Doing a reread of WotSQ for my Drow campaign.

Using OotA as source material. Thought about running it. It's not good.
Yes, I wouldn't advise the OP to run it as written. More as source material - great maps, many interesting NPCs, several useful set pieces. It underpinned an enjoyable two years of gaming for my group of six PCs, so we got excellent value on the purchase. We ran from the book start (imprisoned) to a variation on the end scene (as one might expect, given all that can come between).

It is important to decide what you want from the demonic incursion. In my campaign, I thought about the strategic and political implications and put things in motion accordingly. That took our narrative well away from the elements @Charlaquin didn't enjoy or found repetitive. The journey of my group through the Underdark was more a challenge in managing the opposite: a very great diversity.

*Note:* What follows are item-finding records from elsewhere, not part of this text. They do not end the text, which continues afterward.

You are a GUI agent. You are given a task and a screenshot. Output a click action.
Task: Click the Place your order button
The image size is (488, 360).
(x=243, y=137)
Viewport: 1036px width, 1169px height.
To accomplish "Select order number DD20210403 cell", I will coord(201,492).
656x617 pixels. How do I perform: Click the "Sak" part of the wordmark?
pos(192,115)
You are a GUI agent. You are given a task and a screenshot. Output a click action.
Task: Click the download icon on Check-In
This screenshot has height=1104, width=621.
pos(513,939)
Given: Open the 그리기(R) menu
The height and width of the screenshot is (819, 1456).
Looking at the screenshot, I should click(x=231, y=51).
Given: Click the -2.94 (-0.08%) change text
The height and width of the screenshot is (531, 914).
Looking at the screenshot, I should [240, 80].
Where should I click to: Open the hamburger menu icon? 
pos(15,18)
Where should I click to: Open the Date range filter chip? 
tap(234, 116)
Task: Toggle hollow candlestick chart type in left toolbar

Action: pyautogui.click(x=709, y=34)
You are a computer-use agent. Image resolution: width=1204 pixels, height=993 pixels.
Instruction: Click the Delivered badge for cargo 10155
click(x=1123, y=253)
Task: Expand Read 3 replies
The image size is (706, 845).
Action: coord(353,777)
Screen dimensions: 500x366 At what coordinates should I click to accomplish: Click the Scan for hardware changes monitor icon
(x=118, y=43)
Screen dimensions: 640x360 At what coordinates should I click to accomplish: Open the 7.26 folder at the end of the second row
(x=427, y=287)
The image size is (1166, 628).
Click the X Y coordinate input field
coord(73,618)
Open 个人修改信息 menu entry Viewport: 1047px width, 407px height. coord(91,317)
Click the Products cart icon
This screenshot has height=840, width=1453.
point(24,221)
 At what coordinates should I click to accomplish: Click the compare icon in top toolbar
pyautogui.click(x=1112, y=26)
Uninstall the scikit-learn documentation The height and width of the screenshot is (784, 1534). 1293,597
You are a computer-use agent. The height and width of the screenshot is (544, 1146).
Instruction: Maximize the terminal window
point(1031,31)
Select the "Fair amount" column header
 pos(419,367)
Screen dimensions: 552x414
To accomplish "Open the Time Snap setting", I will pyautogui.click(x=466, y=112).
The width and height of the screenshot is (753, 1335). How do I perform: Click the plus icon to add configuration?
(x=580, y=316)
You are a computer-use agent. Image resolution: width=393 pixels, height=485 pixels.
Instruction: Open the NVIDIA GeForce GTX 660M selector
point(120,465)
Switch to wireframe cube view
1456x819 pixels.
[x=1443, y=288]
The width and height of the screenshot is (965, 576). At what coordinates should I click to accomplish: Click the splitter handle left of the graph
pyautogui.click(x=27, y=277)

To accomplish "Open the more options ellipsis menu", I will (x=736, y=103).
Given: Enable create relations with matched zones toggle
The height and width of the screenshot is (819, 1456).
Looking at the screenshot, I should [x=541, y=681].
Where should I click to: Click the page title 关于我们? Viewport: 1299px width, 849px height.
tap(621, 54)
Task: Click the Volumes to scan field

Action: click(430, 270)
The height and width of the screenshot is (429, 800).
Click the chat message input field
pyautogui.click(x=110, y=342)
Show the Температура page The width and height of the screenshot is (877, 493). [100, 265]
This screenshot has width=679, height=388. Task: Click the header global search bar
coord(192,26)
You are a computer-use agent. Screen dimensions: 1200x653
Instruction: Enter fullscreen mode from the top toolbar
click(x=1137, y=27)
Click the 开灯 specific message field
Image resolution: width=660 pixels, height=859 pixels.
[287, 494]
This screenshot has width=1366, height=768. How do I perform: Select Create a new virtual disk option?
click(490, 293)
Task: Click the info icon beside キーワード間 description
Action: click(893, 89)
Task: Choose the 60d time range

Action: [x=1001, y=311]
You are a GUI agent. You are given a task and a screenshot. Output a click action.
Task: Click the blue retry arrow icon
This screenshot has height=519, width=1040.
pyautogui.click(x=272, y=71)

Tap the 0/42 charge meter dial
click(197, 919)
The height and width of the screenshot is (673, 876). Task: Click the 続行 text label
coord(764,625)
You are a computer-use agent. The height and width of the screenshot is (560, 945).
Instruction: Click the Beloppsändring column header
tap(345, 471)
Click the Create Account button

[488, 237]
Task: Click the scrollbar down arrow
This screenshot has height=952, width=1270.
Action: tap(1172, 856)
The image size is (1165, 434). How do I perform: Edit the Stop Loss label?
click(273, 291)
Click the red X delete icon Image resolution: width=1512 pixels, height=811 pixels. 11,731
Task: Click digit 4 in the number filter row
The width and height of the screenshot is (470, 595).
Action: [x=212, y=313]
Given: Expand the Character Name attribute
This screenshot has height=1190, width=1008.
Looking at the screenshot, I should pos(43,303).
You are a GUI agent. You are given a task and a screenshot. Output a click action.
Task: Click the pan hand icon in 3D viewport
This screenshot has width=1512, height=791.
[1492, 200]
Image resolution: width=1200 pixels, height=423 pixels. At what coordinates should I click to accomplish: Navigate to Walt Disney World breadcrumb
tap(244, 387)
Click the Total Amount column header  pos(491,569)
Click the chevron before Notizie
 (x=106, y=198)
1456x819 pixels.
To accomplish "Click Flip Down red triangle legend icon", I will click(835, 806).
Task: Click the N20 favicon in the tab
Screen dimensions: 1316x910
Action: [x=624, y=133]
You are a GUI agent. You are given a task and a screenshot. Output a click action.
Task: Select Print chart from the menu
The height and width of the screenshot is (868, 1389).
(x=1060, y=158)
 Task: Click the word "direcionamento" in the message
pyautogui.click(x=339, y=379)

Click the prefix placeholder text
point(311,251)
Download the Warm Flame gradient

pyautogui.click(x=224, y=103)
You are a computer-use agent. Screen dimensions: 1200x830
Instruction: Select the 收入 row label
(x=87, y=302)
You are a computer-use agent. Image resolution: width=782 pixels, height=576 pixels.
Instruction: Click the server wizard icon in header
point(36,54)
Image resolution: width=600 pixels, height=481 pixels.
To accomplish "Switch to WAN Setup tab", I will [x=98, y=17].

Take the criticism of disastrous events that can't be avoided or prevented. The setting is cataclysmic. The demon princes are overwhelmingly powerful. So in that sense absolutely - how could the starting PCs or even the mid-campaign party possibly oppose them!? Except for the first scene with demogorgon (which announces the incursion and I felt just had to be retained) I made it a topic of urgent concern for denizens of the Underdark to have some idea where the demon princes were, with much speculation as to what they were up to. Standard foreshadowing really.

So there was much avoiding done on the part of the PCs. The payoff of course is in the turn-about: when finally they prevailed. If the demons were not so threatening, not so overwhelming for so much of the time, I think that just dilutes the narrative. "We beat a thing, that we were guaranteed to beat, and that we were able to avoid or prevent all the way through" - a challenge with these published adventures is to create a sense of doubt in the conclusion. And on the other hand, a DM needs to be sensitive to the nuances - the wedding is not the same at all as the creeping insanity in Gracklstugh - and even more different if you can distil for your players something about the difference in outlooks of the fungus people and the deep dwarves.

I'm just finishing it up. I estimate we took about 2-3 sessions per chapter. Some went a bit slower.

I largely found it difficult to give the party any reason to spend much time in any town and do much beyond make a beeline toward the next thing, whatever that was. Partly this was due to me usually being pretty tired, and partly due to my party being a pretty mission-driven sort that doesn't pay attention to side quests. But they have really enjoyed it, so what do I know?

My advice is

a) The writers didn't really understand that "bounded accuracy" does not mean that five gnolls are meaningful when you're 12th level. I had to continually up the difficulty of encounters. At one point, they face a single fire elemental before a somewhat nerfed stone golem. I made it two fire elementals and a buffed golem, and they were still fine.

b) The travel is boring, especially if you're, like me, not much of an imaginative narrator. Don't waste lots of time in overland random encounters.

c) I really didn't like milestone leveling for this one. I suggest that you use XP, and fill in the gaps with side quests.

d) Flesh out characters to make the non-combat stuff interesting and fun. Some of the meetings in Gauntlgrym are pretty boring if you just do them by the book, so make sure to spice those up.

e) Spend a bit of time in the prison area establishing some rapport with NPCs to avoid the "OH THIS RACE IS CHAOTIC EVIL THAT MEANS I MURDER STAB STAB STAB" mentality some players have.